How can one prove which of the following functions are $\in \mathcal{L}_2(-\infty,\infty)$?
- $f(x)=\frac{1}{1+x^2}$
- $f(x)=\frac{1}{x^2}$
- $f(x)=\frac{1}{1-x^2}$
I've run numerical simulations which suggest that the first function is square integrable and the second and third functions are not; but I haven't figured out how to prove this for any of them.
I thought I could prove that the second function is square integrable, because the integral of $\frac{1}{x^4}$ over $a<x<b$ is $\frac{1}{3a^3}-\frac{1}{3b^3}$, which appears to be finite as long as neither of the limits of integration are $0$; but this does not appear to be sensible for several reasons, not least because it would imply that the integral of a non-negative function over the real line is 0.
My intuition tells me that the above reasoning is flawed because of the singularity of the second function at 0, but that doesn't help me prove that it is not square integrable.
EDIT: Can someone offer any advice on when a function with a singularity is $\in \mathcal{L}_2(-\infty,\infty)$? Because $\sqrt{\delta(x)}\in \mathcal{L}_2(-\infty,\infty)$, but the reasoning below suggests that many functions with singularities are not square integrable.

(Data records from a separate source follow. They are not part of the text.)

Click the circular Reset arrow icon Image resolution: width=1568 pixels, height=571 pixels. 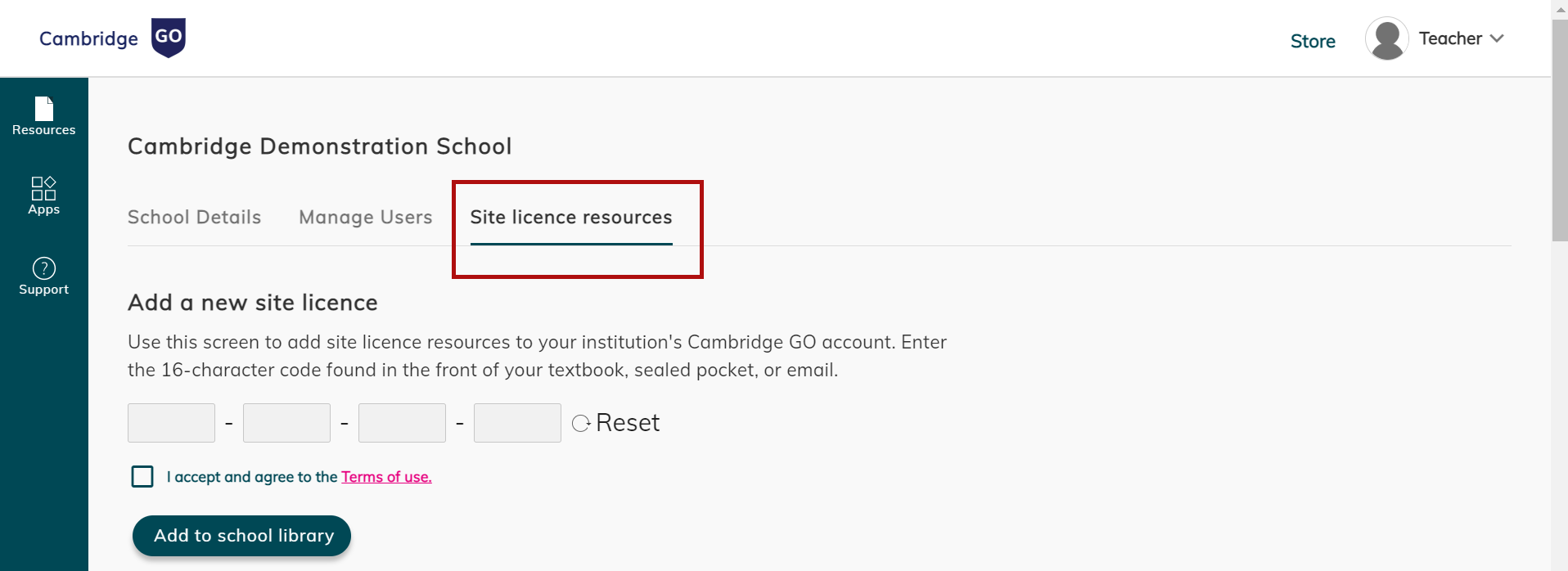pos(580,423)

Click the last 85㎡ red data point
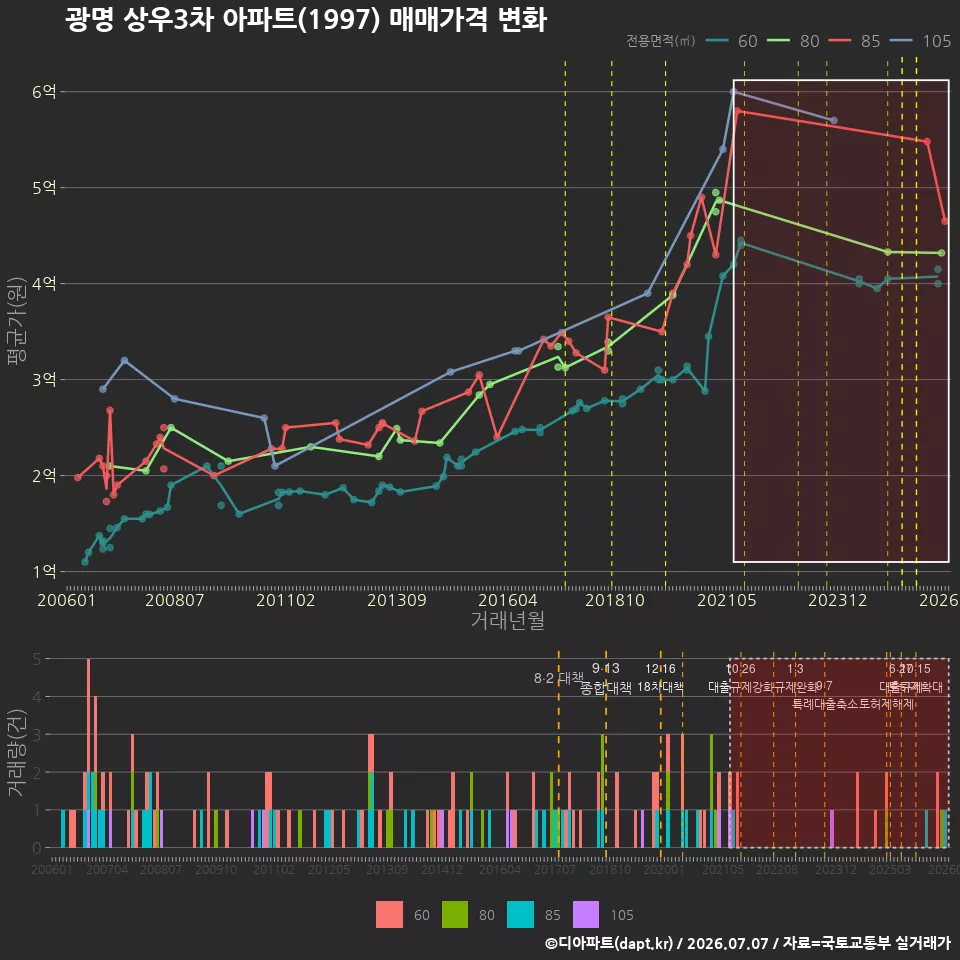pos(945,221)
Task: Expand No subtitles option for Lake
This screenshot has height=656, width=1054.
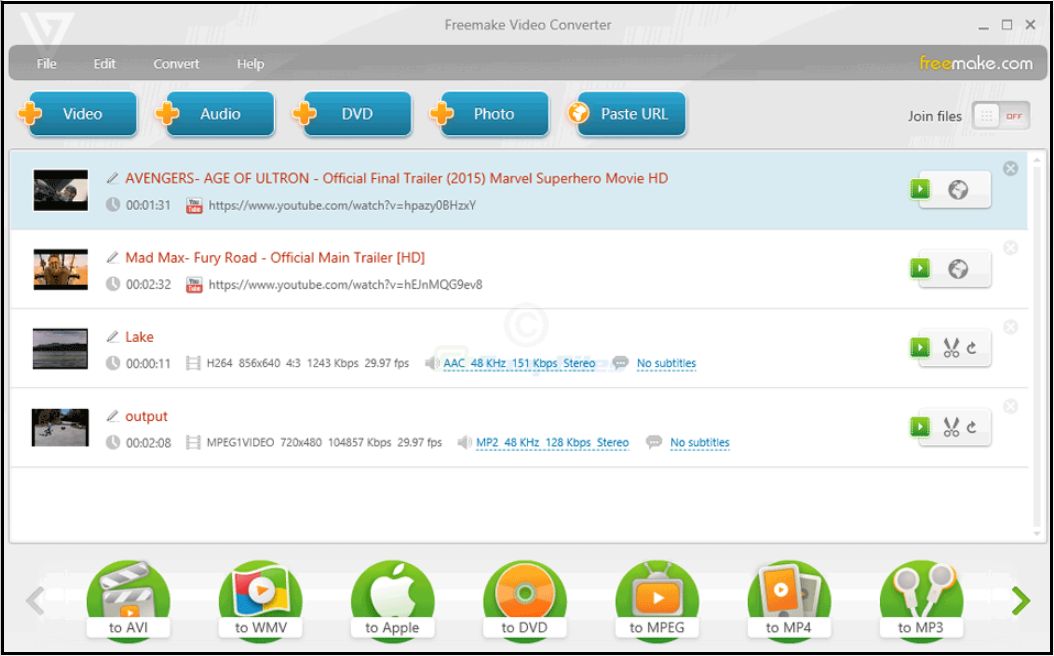Action: pos(665,364)
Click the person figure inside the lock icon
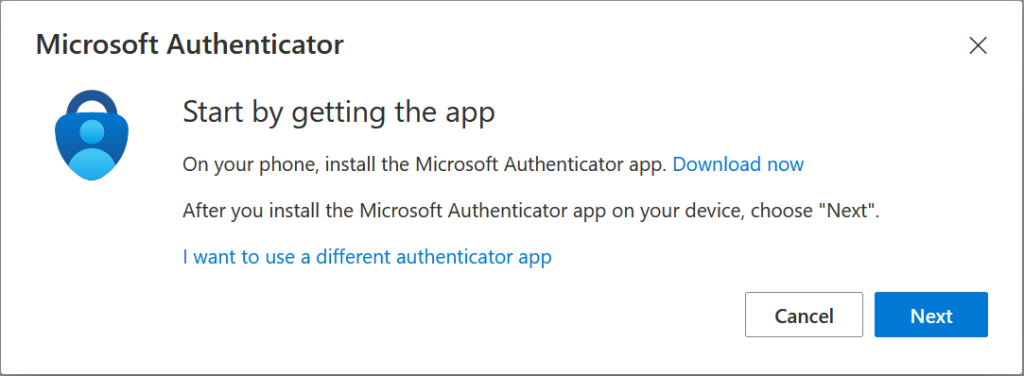Image resolution: width=1024 pixels, height=376 pixels. [x=91, y=149]
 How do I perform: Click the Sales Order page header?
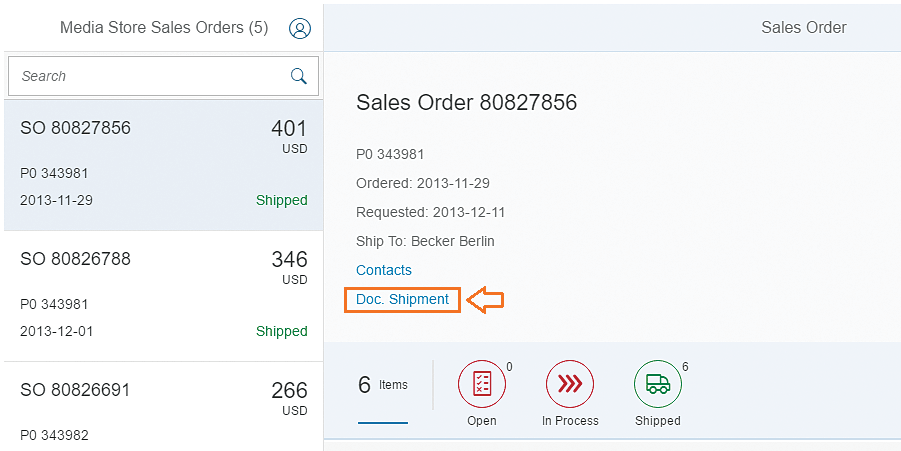coord(803,27)
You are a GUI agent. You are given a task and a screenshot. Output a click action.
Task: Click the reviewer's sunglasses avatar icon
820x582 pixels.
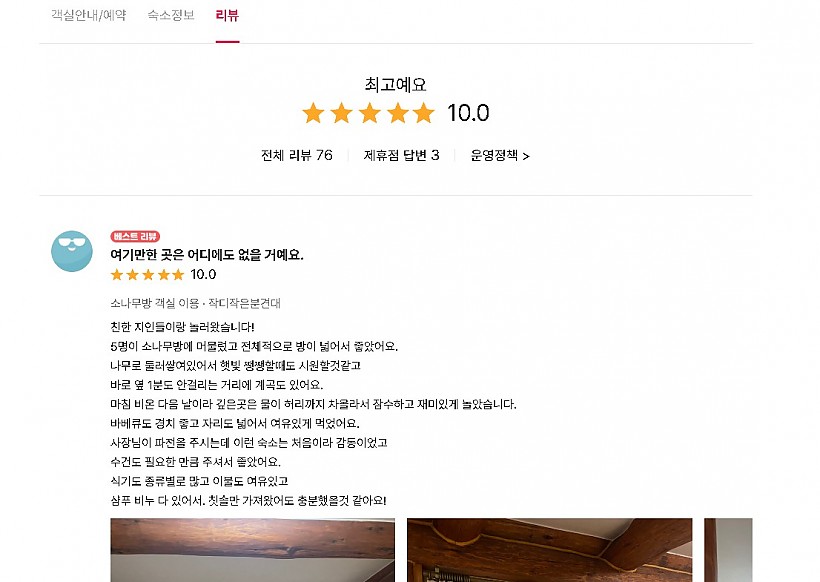tap(72, 251)
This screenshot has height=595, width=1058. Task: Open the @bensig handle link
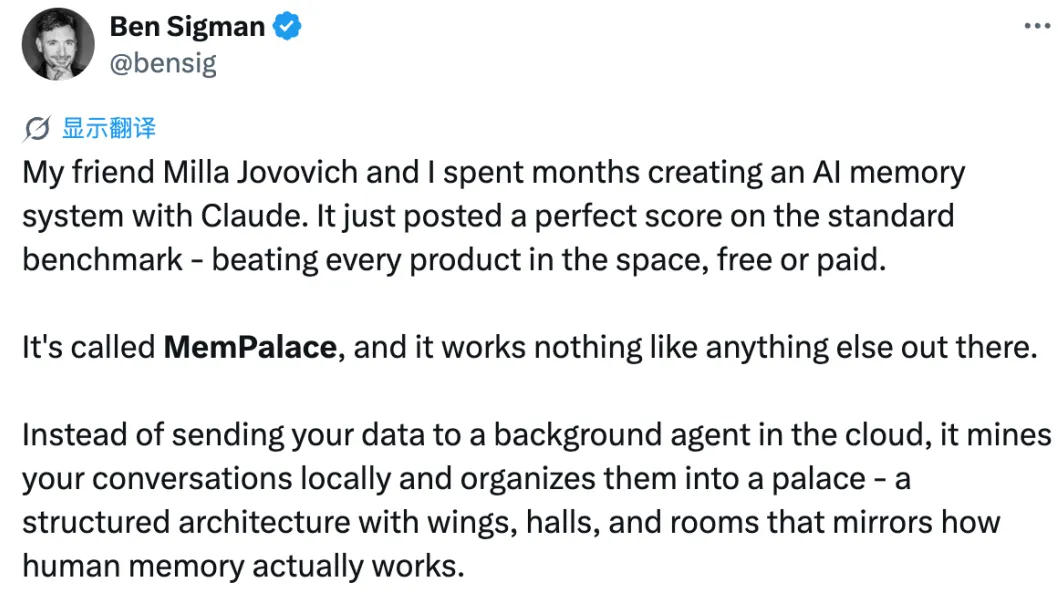pyautogui.click(x=163, y=63)
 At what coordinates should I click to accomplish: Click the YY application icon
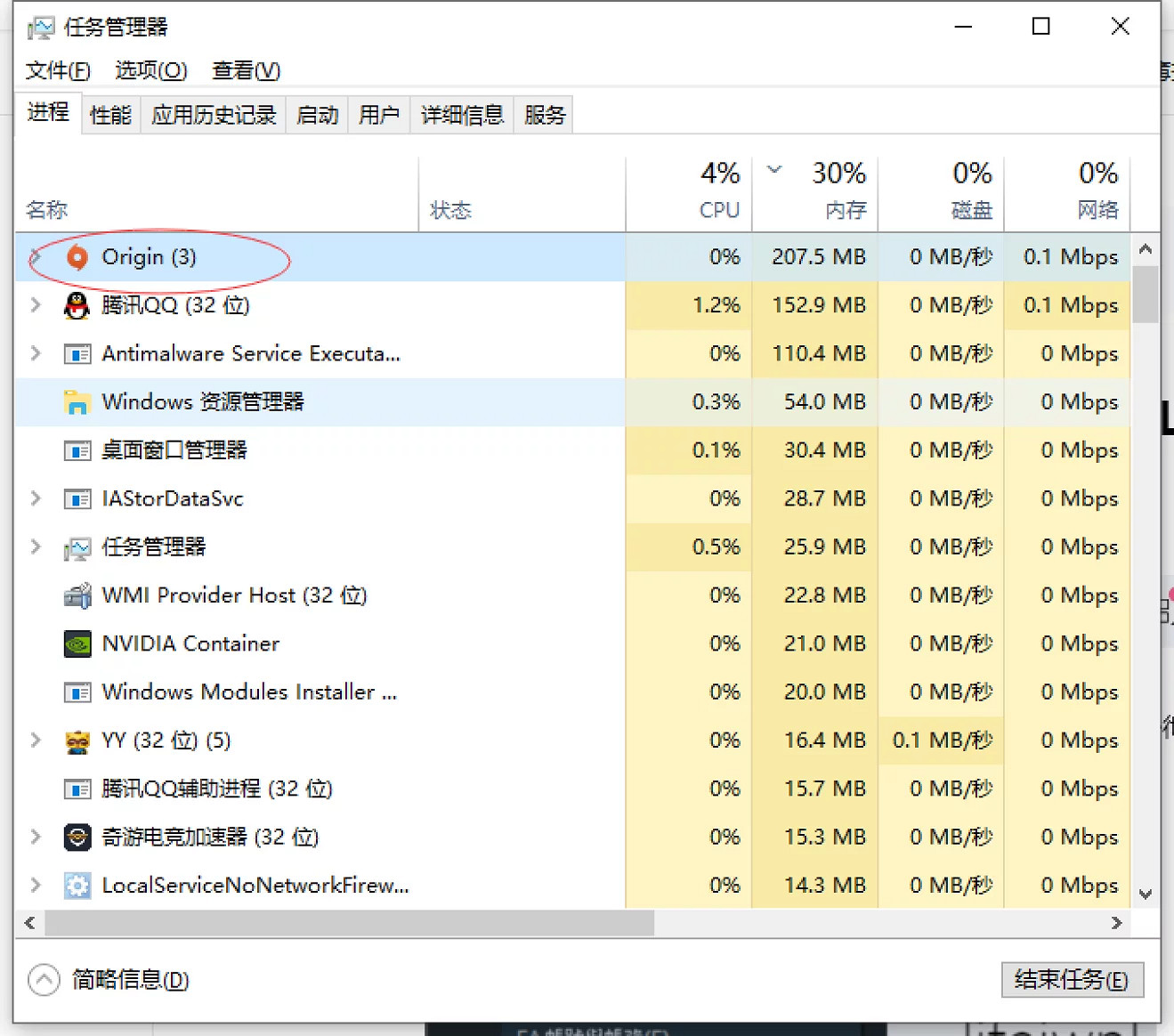click(x=77, y=740)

For the second function, split the integral into two integrals for $-\infty<x<-\delta$ and $\delta<x<\infty$, which integrates to $\frac{2}{3\delta^3}$, which is unbounded as $\delta\rightarrow0$, so this function is not square-integrable over the real line.
For the first function, for a fixed value of $\delta$, the integral of both tails is bounded above by the integral over the same range of the second function, which is finite. The integral over $-\delta<x<\delta$ is bounded above by $2\delta$, because $|f(x)|^2\le1$, so the integral over the real line of the squared modulus of the second function is finite.
For the third function, use similar reasoning to the second function (can someone make this rigorous?)